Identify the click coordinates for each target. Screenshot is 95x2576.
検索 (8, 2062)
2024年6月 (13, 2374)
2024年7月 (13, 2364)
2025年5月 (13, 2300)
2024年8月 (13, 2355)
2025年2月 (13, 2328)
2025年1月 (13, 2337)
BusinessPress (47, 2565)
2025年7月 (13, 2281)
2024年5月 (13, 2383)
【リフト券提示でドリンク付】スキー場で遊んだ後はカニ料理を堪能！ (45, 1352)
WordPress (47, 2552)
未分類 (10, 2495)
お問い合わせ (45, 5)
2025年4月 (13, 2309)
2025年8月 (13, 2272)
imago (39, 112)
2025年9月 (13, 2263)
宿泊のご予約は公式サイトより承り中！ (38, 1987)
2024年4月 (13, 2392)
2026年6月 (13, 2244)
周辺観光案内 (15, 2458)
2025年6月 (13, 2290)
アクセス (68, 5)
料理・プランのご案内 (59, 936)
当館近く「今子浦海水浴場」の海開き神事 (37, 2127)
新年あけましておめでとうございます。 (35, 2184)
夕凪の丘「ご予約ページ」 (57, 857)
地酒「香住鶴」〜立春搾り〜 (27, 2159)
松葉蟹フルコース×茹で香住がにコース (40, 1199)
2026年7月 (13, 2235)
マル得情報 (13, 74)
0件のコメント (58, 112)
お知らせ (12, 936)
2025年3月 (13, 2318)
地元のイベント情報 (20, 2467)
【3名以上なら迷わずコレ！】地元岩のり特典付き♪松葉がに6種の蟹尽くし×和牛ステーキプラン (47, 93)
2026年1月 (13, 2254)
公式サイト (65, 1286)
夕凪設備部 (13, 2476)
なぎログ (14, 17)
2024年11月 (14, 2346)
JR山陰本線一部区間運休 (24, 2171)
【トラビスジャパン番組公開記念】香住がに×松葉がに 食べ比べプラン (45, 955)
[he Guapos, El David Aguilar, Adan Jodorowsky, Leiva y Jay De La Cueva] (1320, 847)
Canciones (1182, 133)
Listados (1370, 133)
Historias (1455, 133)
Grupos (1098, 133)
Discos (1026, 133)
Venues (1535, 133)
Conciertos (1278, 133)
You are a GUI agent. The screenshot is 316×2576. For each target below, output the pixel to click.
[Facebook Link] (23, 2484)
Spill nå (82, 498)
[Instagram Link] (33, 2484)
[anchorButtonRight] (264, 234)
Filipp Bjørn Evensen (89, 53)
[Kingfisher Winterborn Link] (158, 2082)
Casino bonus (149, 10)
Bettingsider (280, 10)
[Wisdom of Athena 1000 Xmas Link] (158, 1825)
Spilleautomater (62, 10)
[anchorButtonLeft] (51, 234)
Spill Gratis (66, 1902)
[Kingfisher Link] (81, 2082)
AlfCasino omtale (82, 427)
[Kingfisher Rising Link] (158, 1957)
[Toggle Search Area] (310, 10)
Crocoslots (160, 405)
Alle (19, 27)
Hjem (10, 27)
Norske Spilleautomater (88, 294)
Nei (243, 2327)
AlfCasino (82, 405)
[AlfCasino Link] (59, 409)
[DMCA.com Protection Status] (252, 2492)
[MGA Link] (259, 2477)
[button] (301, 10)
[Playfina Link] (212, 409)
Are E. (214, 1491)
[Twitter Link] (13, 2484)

TASK INSTRUCTIONS = Each line from the one with "Alle (19, 27)" through the end of the entries above must be set down exactly, both end lines included, and no other line may appear.

EXERCISE ANSWER =
Alle (19, 27)
Hjem (10, 27)
Norske Spilleautomater (88, 294)
Nei (243, 2327)
AlfCasino (82, 405)
[AlfCasino Link] (59, 409)
[DMCA.com Protection Status] (252, 2492)
[MGA Link] (259, 2477)
[button] (301, 10)
[Playfina Link] (212, 409)
Are E. (214, 1491)
[Twitter Link] (13, 2484)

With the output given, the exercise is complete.